(RECORDS PROVIDED Opens)
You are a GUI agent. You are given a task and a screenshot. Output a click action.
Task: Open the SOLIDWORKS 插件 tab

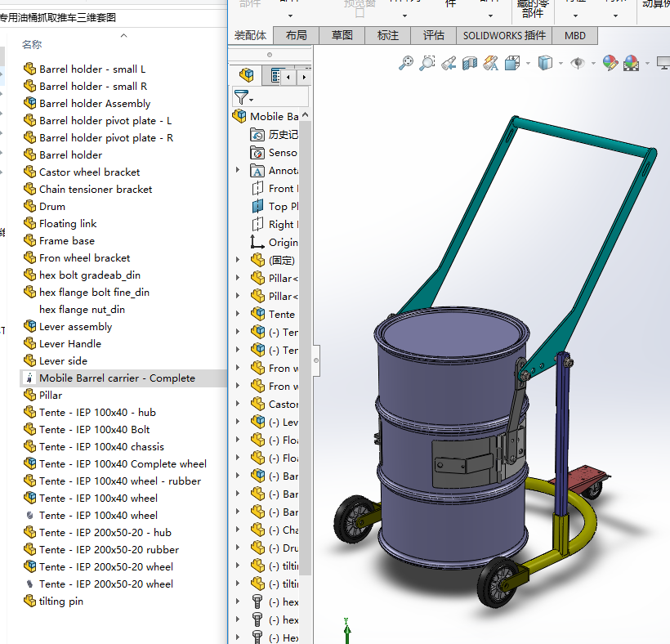pos(503,35)
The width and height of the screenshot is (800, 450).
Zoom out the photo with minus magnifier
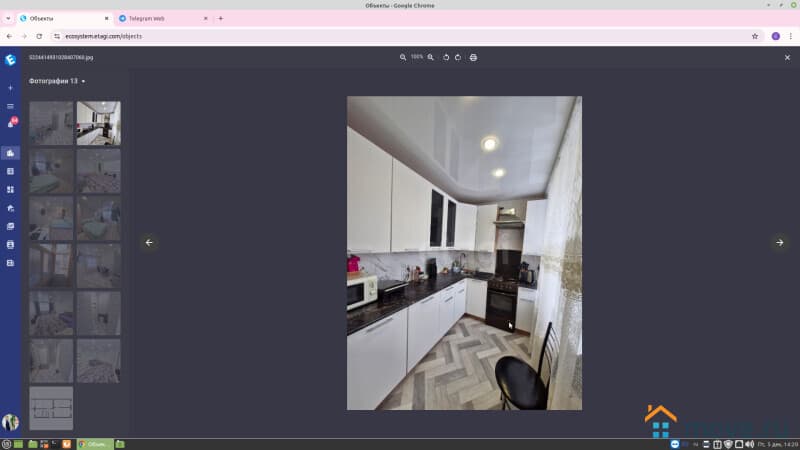[403, 57]
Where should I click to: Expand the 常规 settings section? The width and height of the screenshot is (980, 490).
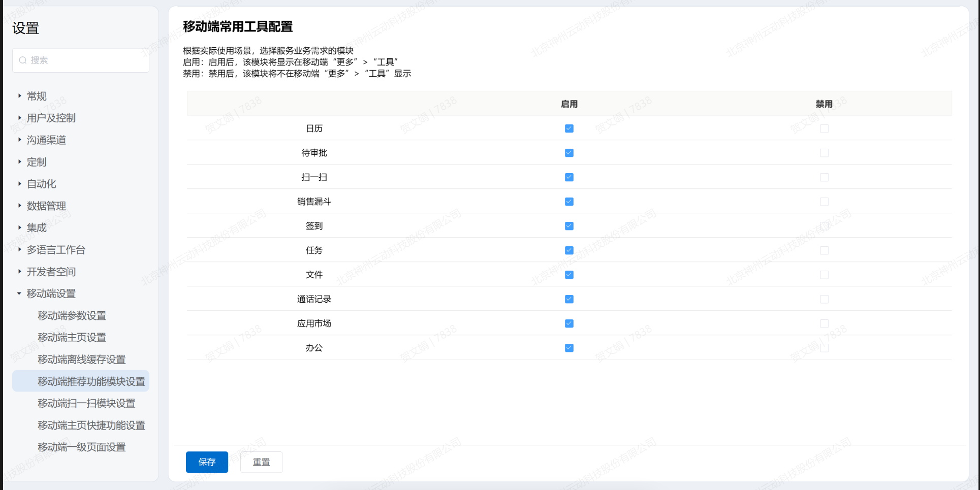click(36, 96)
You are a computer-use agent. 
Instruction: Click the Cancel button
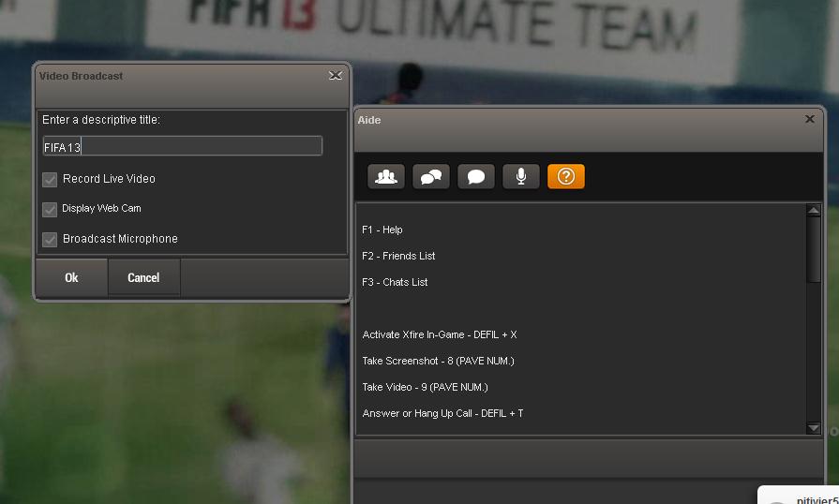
(RECORDS PROVIDED Closes)
> WHAT IS EXPECTED:
Provide the count, and nothing else, of lines in the data above where the word "agent" occurs.

> EXERCISE RESPONSE:
2